Evaluation of antagonism of aconitine-induced dysrhythmias in mice as a method of detecting and assessing antidysrhythmic activity.

1 Antagonism of aconitine-induced dysrhythmias in mice as a method of detecting and assessing antidysrhythmia activity was evaluated. 2 Aconitine-induced dysrhythmias in mice appear to be selectively sensitive to antidysrhythmia agents (administered intraperitoneally) which reduce the inward sodium current in cardiac cells. 3 Antidysrhythmic agents whose mechanism of action is thought to depend on beta-adrenoceptor blockade, prolongation of cardiac monophasic action potentials or calcium antagonism are ineffective in delaying the onset of aconitine-induced dysrhythmias in mice.

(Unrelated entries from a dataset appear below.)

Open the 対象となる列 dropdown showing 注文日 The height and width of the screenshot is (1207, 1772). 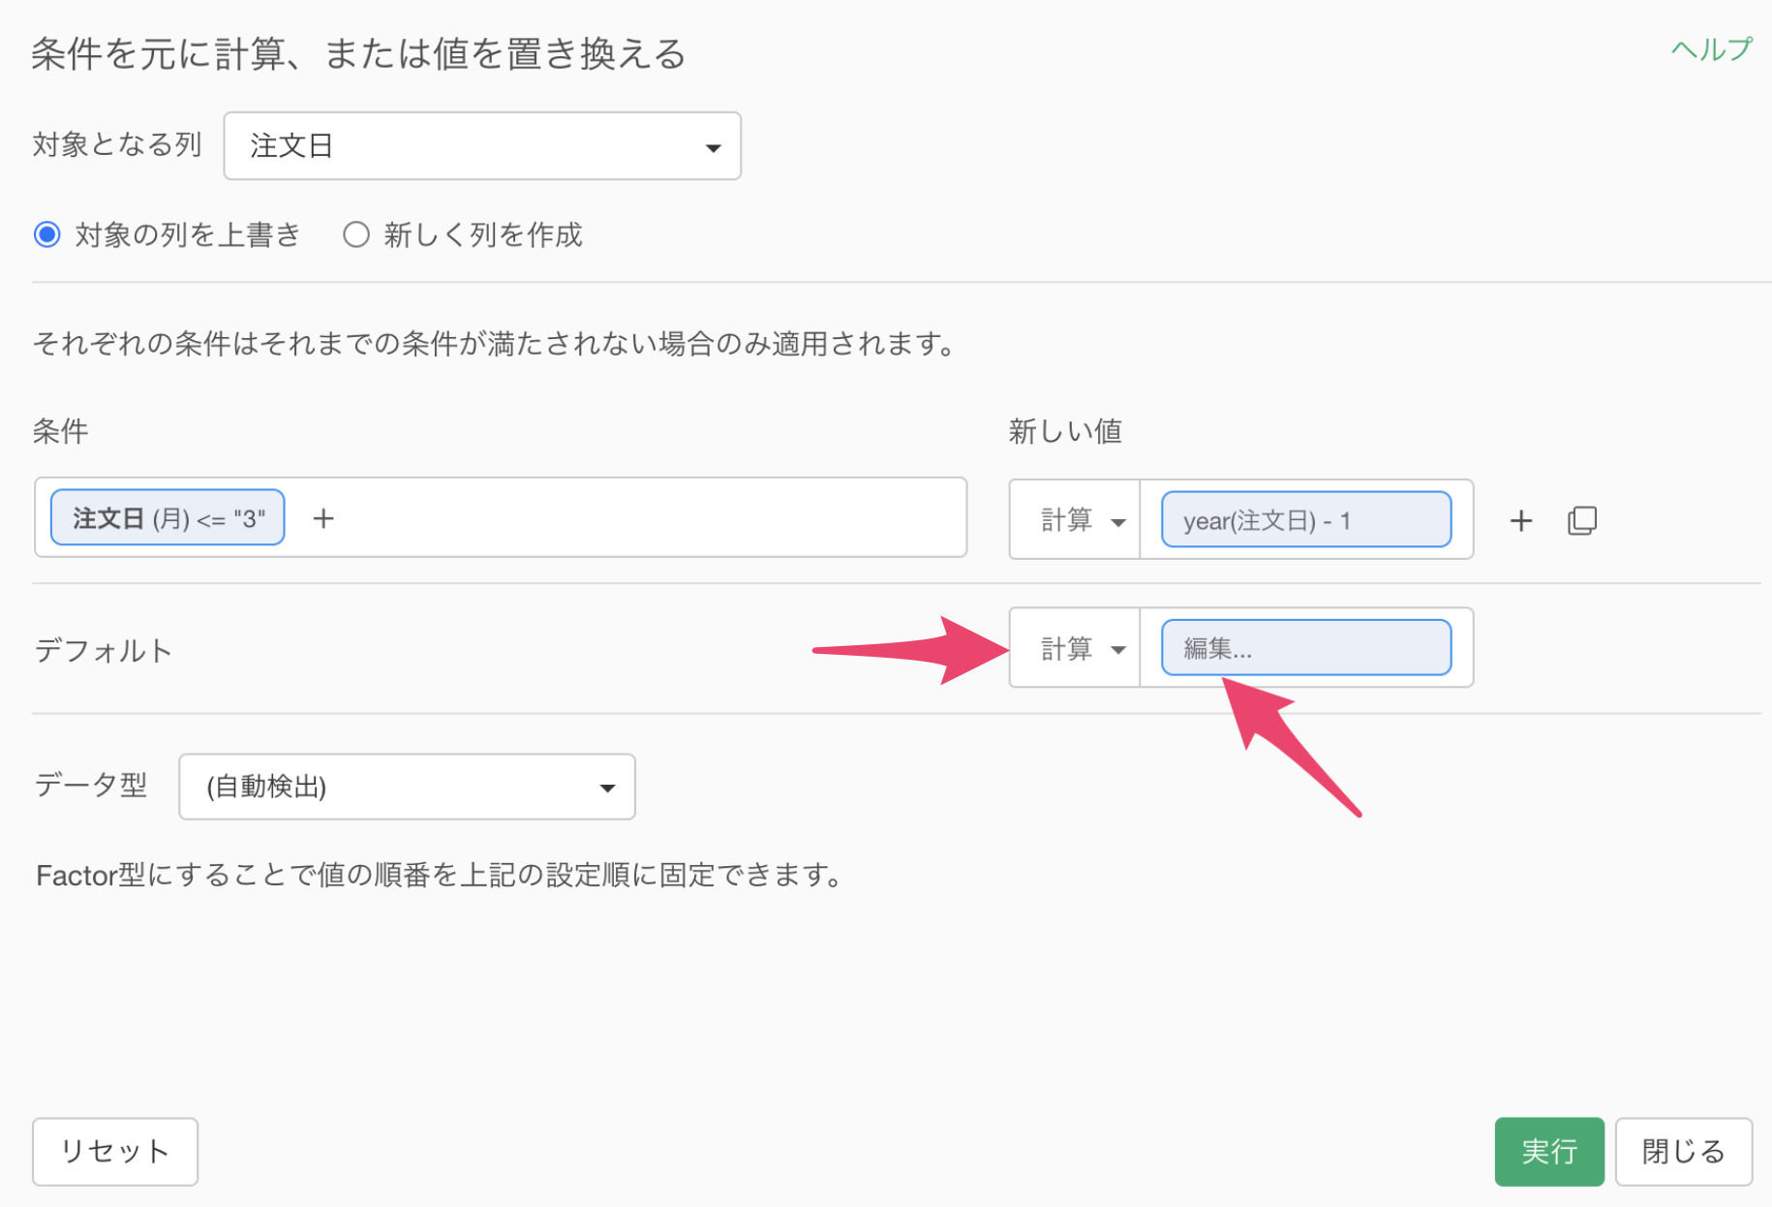[x=482, y=146]
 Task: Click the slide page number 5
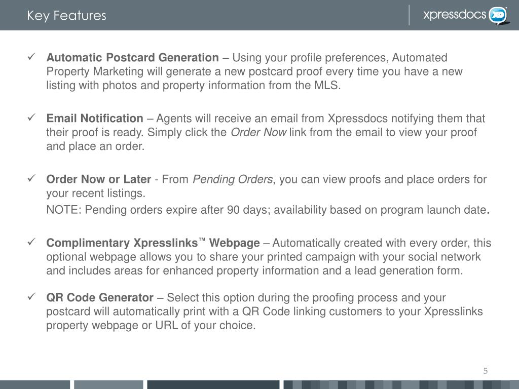click(485, 371)
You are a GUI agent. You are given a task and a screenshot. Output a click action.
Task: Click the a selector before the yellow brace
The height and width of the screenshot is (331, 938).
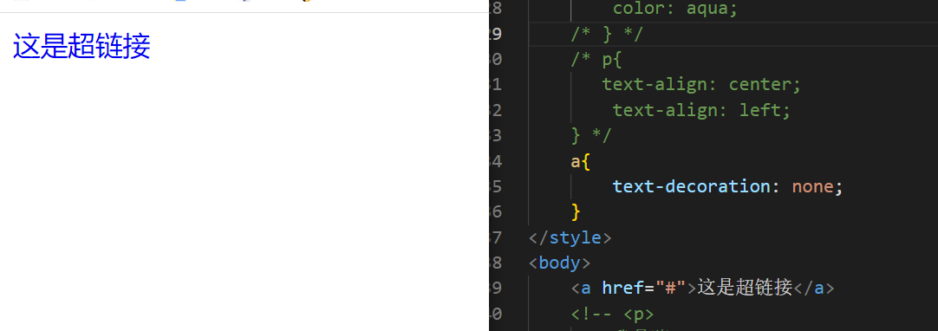pos(575,161)
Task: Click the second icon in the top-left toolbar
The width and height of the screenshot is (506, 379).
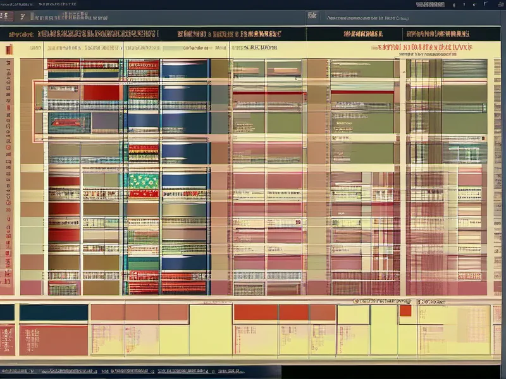Action: click(23, 16)
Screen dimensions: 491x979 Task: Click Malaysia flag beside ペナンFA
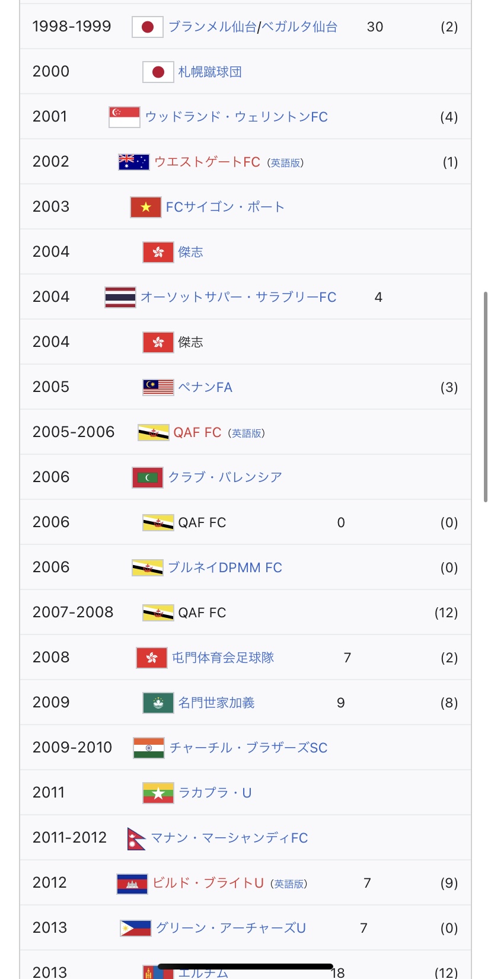click(158, 387)
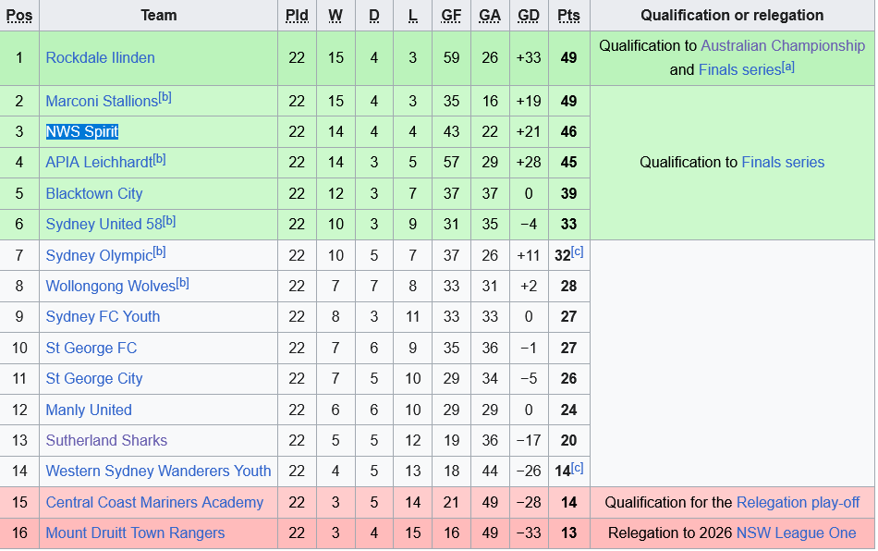This screenshot has width=878, height=551.
Task: Open the Sydney Olympic team page
Action: (x=98, y=255)
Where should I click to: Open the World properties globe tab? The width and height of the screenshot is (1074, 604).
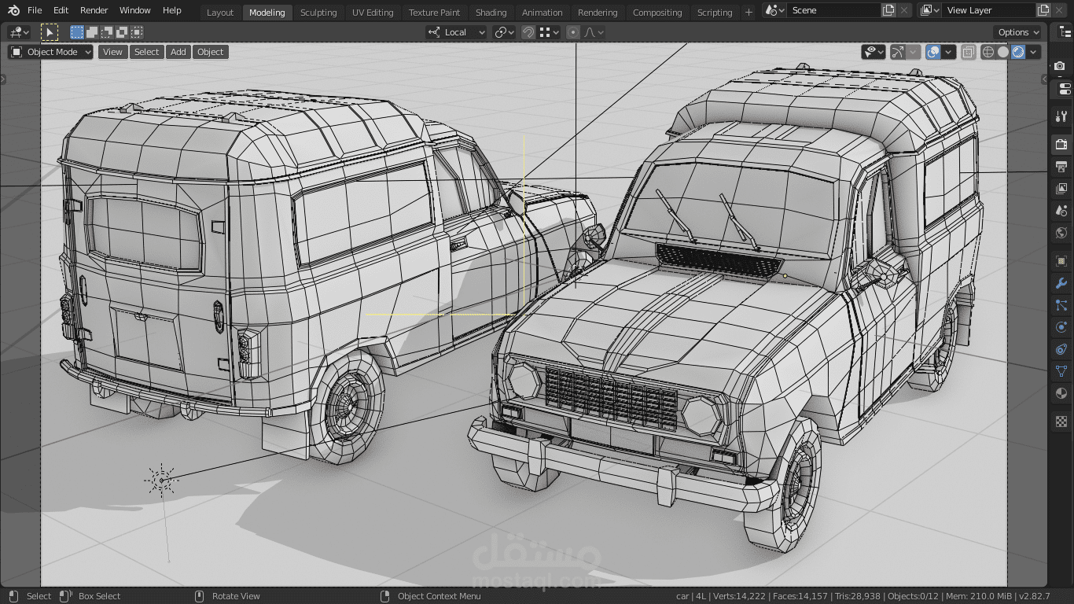(1061, 233)
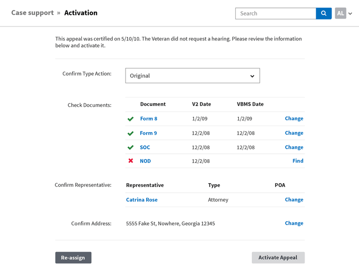Screen dimensions: 359x278
Task: Focus the Search input field
Action: point(276,13)
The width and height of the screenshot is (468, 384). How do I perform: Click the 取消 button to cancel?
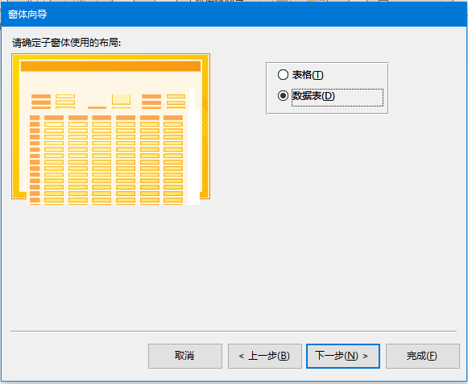[185, 356]
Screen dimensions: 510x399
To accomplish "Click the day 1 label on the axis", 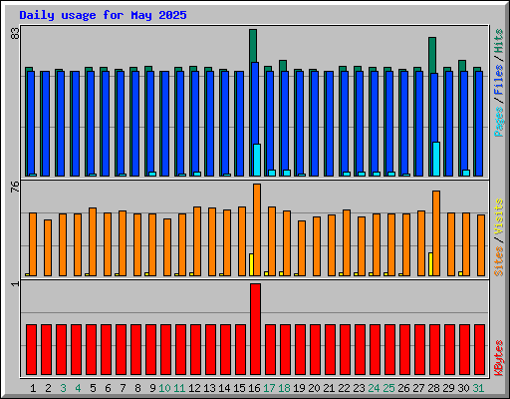I will (x=33, y=388).
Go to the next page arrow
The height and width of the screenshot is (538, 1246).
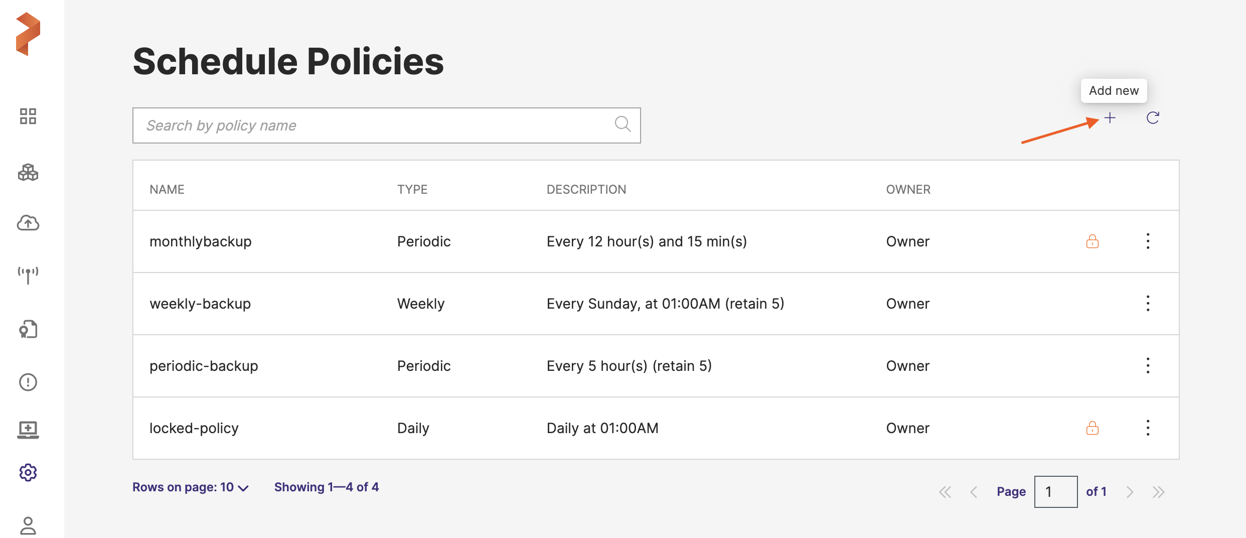click(1130, 492)
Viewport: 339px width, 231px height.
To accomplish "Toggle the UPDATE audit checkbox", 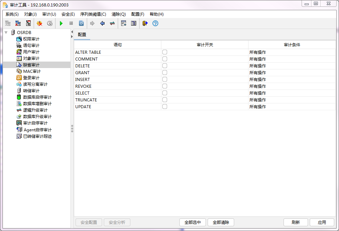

The inactive drugs were practolol, sotalol, bretylium, amiodarone and verapamil. 4 Comparisons of anti-dysrhythmic activities of test drugs should be based on more than one ED value and should take account of efficacy as well as potency. 5 The mouse aconitine test is a useful and rapid method of evaluating oral antidysrhythmic activity in terms of potency, efficacy and duration of action. 6 With respect to potency, efficacy, oral activity, duration of action and safety, 3 alpha-amino-5 alpha-androstan-2 beta-ol-17-one hydrochloride (Org 6001) offered the most satisfactory overall profile of the active drugs tested (Org 6001, aprindine, quinidine, disopyramide, lignocaine, mexiletine, procainamide and propranolol).